● **REQUIRED WORK**: Lines of the material that include the string "computer" should be returned.

● **ENTRIES PROVIDED**:
Content starts

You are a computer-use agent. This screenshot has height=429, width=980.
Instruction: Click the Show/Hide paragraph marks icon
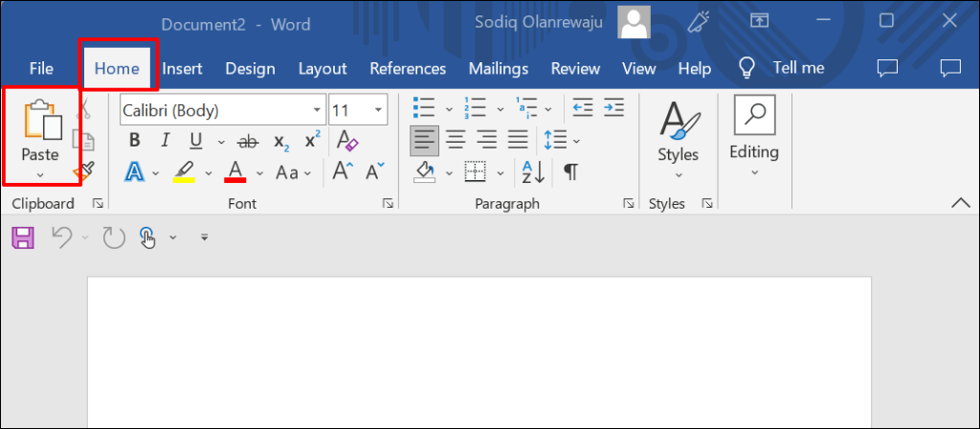click(570, 172)
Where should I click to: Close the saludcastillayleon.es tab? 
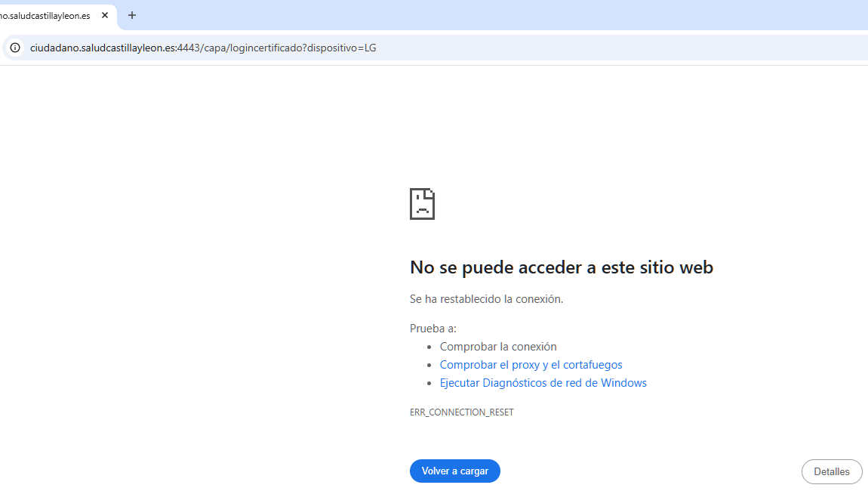coord(105,15)
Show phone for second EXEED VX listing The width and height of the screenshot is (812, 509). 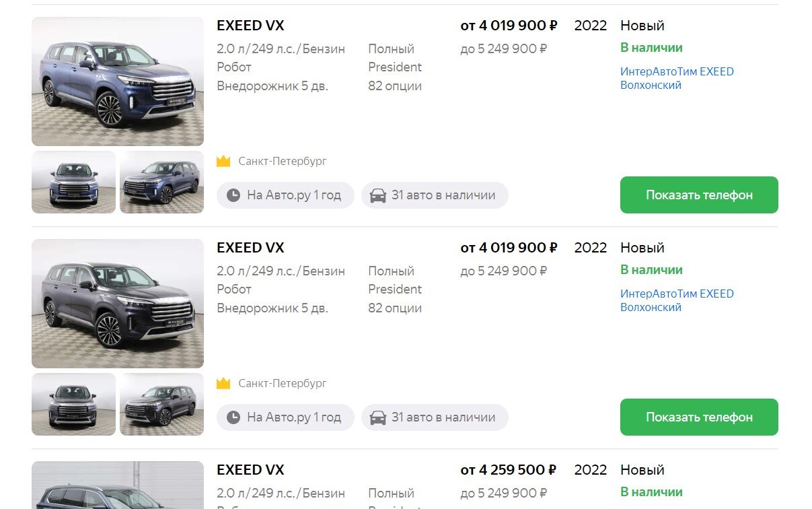(699, 417)
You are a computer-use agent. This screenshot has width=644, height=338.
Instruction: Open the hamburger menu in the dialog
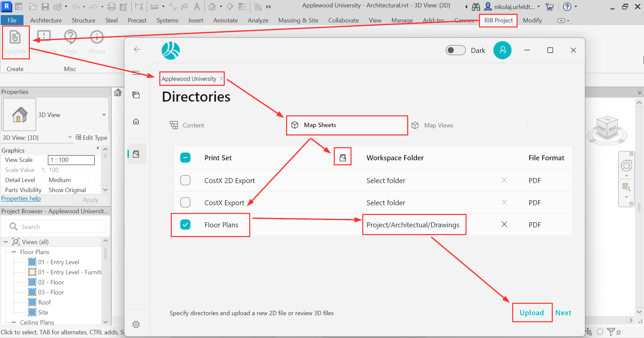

Content ends

● **RESULT FOR THIS TASK**:
You are a computer-use agent. This screenshot has height=429, width=980.
You are a computer-use agent. This screenshot has width=644, height=338.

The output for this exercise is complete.